Bug 61061

Summary: NVMe driver fails to wait/poll for the "namespace not ready" case and "buffer IO errors" are seen from block layer
Product: Drivers Reporter: shiro.itou (shiro.itou)
Component: OtherAssignee: drivers_other
Status: NEW ---    
Severity: normal CC: alan, kbusch, matthew, shiro.itou
Priority: P1    
Hardware: All   
OS: Linux   
Kernel Version: 3.11 Subsystem:
Regression: No Bisected commit-id:

Description shiro.itou 2013-09-09 06:47:01 UTC
When a new NVMe device is inserted, or,
echo 0 > /sys/bus/pci/....slots/...power
exho 1 > /sys/bus/pci/....slots/...power

is done, the following errors are seen.

 nvme0n1:
Buffer I/O error on device nvme0n1, logical block 0
Buffer I/O error on device nvme0n1, logical block 0
Buffer I/O error on device nvme0n1, logical block 0
Buffer I/O error on device nvme0n1, logical block 0
Buffer I/O error on device nvme0n1, logical block 0
Buffer I/O error on device nvme0n1, logical block 0
Buffer I/O error on device nvme0n1, logical block 0
Dev nvme0n1: unable to read RDB block 0
Buffer I/O error on device nvme0n1, logical block 0
Buffer I/O error on device nvme0n1, logical block 0
 unable to read partition table
Comment 1 Keith Busch 2014-03-11 19:56:18 UTC
I submitted this patch a few weeks ago:

http://merlin.infradead.org/pipermail/linux-nvme/2014-February/000701.html

This will re-queue all failed IO that is retryable (i.e. "Do Not Retry" bit is not set in completion status) for up to one minute.

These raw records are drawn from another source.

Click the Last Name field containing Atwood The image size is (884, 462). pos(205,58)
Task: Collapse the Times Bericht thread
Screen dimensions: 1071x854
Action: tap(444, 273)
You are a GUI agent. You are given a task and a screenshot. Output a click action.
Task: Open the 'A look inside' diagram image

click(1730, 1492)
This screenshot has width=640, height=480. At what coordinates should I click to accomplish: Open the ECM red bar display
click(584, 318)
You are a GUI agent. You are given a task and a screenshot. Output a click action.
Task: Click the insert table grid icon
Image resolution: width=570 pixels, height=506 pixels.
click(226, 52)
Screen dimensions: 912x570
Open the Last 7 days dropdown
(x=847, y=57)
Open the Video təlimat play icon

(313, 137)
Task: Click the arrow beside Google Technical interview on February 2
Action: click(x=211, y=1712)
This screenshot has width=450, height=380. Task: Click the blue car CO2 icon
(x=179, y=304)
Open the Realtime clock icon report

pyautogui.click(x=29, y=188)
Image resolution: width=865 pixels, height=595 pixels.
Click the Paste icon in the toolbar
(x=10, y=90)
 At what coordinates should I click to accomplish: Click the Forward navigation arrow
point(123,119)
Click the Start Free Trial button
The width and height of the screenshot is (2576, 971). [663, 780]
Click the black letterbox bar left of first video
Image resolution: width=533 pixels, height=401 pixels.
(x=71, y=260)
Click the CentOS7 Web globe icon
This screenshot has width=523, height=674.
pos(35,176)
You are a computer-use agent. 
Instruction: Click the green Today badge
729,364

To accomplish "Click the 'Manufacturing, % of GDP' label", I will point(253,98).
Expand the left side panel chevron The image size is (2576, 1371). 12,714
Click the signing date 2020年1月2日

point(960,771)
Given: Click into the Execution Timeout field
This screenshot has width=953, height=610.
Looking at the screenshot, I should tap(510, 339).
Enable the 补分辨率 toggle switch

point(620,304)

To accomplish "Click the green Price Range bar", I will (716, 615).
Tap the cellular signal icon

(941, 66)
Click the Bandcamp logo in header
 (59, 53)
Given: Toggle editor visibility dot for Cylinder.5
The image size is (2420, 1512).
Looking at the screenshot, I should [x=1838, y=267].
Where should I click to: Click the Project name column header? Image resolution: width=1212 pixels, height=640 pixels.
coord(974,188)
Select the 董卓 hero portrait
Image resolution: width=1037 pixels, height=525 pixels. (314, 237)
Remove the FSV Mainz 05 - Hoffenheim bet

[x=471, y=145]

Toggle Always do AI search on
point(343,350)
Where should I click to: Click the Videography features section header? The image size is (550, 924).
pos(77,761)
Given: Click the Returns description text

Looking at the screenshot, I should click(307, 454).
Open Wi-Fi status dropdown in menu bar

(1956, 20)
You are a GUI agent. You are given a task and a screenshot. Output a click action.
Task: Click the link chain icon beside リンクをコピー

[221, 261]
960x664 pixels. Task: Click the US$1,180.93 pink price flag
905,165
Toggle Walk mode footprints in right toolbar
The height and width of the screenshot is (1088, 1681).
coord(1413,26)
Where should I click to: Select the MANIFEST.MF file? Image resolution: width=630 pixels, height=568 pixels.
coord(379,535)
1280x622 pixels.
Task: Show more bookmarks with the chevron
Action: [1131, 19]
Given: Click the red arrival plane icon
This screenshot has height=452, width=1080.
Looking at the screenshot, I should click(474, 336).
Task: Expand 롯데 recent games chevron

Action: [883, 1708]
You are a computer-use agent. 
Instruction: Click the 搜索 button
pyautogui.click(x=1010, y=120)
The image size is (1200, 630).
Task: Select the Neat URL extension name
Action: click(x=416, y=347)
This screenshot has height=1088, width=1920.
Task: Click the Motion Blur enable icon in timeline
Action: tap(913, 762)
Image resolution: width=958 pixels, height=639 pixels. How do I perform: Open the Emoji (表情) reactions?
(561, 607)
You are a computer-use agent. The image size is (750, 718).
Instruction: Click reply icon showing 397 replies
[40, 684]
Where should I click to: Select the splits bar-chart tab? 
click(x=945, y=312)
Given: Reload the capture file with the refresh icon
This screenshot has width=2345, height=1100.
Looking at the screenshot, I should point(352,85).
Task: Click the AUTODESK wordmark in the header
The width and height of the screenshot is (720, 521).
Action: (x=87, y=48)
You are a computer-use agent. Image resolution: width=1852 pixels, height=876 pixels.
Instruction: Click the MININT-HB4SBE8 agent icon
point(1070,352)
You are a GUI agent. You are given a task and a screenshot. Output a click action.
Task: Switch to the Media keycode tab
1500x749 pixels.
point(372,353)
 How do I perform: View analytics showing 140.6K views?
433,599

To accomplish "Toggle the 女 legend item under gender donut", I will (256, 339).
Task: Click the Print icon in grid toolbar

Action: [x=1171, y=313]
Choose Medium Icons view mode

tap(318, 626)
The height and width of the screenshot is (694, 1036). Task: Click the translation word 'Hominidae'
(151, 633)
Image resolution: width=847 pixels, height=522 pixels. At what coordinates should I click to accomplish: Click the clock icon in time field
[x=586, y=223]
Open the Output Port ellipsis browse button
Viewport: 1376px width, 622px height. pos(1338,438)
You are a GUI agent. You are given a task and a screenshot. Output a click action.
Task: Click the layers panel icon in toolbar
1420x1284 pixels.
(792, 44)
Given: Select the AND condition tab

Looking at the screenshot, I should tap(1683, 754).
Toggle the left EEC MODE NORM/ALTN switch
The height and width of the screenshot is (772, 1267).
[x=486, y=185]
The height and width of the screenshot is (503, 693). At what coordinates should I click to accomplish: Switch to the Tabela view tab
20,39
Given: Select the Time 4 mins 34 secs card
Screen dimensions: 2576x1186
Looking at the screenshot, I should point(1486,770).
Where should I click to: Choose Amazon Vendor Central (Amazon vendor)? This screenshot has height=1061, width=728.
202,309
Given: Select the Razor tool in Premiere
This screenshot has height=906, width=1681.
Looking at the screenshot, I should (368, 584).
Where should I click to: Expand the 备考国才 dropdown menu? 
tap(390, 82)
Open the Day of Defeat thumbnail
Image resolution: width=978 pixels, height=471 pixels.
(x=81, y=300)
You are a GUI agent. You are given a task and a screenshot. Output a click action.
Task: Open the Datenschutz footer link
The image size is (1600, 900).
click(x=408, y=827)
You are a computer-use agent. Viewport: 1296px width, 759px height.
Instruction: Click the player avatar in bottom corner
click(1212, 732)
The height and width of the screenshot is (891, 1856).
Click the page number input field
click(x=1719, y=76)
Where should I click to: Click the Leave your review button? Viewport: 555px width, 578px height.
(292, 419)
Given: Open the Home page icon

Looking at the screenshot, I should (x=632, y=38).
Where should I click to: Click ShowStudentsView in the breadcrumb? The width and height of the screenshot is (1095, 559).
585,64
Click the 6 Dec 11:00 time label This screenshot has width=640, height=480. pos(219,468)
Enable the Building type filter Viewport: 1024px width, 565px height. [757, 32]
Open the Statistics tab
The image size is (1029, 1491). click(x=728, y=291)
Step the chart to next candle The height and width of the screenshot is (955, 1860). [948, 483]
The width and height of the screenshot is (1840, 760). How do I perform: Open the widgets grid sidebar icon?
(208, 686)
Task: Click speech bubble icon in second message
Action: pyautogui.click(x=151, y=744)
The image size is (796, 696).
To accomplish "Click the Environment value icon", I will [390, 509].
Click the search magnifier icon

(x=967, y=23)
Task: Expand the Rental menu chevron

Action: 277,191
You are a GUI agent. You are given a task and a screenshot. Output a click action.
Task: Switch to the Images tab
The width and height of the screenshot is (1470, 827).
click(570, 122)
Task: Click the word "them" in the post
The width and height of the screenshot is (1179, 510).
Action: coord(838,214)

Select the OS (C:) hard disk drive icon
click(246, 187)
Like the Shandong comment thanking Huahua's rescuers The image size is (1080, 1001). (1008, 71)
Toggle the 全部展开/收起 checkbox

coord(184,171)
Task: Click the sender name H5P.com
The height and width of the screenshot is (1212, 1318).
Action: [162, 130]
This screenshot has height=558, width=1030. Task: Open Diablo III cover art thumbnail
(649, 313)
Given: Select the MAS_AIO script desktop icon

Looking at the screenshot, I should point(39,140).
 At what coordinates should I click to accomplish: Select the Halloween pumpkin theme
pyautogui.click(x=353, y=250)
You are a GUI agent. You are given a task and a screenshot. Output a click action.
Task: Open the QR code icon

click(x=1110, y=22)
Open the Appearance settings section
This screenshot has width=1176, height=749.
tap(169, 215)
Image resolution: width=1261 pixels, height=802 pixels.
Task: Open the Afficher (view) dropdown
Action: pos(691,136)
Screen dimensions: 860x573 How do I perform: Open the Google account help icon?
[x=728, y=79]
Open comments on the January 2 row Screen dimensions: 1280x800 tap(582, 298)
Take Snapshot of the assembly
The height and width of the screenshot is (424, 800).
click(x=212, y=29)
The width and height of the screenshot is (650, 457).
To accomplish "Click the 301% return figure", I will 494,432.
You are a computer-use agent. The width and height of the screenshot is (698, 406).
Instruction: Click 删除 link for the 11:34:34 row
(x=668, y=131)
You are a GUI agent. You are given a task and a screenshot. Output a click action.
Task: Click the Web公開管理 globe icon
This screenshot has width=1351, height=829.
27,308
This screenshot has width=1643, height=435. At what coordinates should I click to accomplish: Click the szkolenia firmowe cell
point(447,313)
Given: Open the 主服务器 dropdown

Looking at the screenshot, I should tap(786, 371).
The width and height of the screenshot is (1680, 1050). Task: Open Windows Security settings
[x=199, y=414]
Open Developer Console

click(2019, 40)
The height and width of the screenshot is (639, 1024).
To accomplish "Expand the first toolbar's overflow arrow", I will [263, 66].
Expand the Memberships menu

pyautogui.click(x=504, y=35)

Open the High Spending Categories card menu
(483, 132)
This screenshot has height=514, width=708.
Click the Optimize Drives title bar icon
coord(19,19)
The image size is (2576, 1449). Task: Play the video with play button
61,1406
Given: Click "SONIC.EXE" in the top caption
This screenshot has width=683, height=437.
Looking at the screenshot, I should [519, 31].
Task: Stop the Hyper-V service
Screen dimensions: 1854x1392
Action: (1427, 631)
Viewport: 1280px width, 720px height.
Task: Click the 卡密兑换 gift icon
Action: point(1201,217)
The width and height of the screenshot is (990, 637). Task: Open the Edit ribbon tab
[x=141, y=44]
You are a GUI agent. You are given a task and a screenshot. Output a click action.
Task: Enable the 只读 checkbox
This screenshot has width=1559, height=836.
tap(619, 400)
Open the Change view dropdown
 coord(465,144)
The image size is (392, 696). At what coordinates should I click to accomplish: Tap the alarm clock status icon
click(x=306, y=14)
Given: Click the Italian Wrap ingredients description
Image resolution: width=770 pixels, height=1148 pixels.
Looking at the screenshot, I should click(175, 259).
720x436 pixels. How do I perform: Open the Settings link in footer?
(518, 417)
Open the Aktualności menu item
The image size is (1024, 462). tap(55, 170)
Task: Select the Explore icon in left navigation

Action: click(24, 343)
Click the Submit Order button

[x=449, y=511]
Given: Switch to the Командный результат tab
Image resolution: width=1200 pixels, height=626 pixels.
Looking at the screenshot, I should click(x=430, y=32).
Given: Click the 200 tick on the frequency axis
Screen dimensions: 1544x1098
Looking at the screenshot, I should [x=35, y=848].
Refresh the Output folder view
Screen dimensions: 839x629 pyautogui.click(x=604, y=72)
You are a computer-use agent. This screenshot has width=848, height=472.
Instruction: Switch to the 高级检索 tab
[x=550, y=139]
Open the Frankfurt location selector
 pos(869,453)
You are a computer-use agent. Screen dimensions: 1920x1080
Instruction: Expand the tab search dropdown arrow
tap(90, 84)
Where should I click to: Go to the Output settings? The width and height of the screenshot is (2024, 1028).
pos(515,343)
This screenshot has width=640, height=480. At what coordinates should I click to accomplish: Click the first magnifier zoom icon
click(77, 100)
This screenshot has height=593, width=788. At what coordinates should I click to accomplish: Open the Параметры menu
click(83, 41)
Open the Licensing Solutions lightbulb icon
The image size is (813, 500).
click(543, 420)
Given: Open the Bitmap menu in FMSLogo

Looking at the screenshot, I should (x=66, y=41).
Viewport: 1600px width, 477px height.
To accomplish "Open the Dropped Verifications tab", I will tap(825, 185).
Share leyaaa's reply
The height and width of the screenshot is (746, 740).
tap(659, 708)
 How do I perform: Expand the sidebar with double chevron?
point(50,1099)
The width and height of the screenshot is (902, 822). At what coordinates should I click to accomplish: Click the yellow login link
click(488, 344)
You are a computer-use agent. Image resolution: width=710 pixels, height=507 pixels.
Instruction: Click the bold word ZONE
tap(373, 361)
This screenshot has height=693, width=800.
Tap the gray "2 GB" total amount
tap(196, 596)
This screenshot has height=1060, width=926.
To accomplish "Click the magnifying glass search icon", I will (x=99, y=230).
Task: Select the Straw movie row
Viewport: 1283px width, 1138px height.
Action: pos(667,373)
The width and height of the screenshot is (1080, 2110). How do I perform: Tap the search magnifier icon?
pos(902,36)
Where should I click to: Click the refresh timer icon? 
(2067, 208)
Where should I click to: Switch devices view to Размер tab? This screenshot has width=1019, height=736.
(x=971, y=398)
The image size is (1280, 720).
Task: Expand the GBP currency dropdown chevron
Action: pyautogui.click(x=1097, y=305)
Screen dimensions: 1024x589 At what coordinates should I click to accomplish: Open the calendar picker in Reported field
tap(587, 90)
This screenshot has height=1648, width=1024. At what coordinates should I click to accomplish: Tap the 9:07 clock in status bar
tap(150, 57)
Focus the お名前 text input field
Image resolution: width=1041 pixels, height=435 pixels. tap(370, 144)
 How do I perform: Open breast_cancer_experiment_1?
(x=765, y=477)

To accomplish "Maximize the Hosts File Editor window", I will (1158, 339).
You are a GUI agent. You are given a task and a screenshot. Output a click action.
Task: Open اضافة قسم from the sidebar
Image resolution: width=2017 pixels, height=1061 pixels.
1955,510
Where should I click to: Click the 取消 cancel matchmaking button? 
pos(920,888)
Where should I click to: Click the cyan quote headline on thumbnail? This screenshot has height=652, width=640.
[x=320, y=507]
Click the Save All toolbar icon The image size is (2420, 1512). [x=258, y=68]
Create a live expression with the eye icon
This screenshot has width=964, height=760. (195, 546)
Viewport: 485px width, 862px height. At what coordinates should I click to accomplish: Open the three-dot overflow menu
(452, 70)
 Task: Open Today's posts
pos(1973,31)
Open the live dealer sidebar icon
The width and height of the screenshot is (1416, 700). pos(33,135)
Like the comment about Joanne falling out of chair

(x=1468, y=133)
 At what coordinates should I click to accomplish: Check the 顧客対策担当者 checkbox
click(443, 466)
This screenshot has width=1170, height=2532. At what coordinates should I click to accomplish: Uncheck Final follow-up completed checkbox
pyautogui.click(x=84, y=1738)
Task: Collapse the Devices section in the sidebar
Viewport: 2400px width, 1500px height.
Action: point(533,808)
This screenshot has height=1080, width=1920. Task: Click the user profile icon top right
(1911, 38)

I don't have the device from this BZ to test with, but I modified my drive's f/w to return "Namespace not Ready" for several seconds after the controller status becomes ready. All commands were failed and retried several thousand times until success status was returned; no "Buffer I/O error" messages were logged, and the partition table was successfully read.
Comment 2 Keith Busch 2014-05-09 19:52:23 UTC
I have it on good authority that the patch set I submitted fixes hot insertion errors on many different devices and platforms. Can the submitter confirm this using the latest upstream kernel and update the bug accordingly?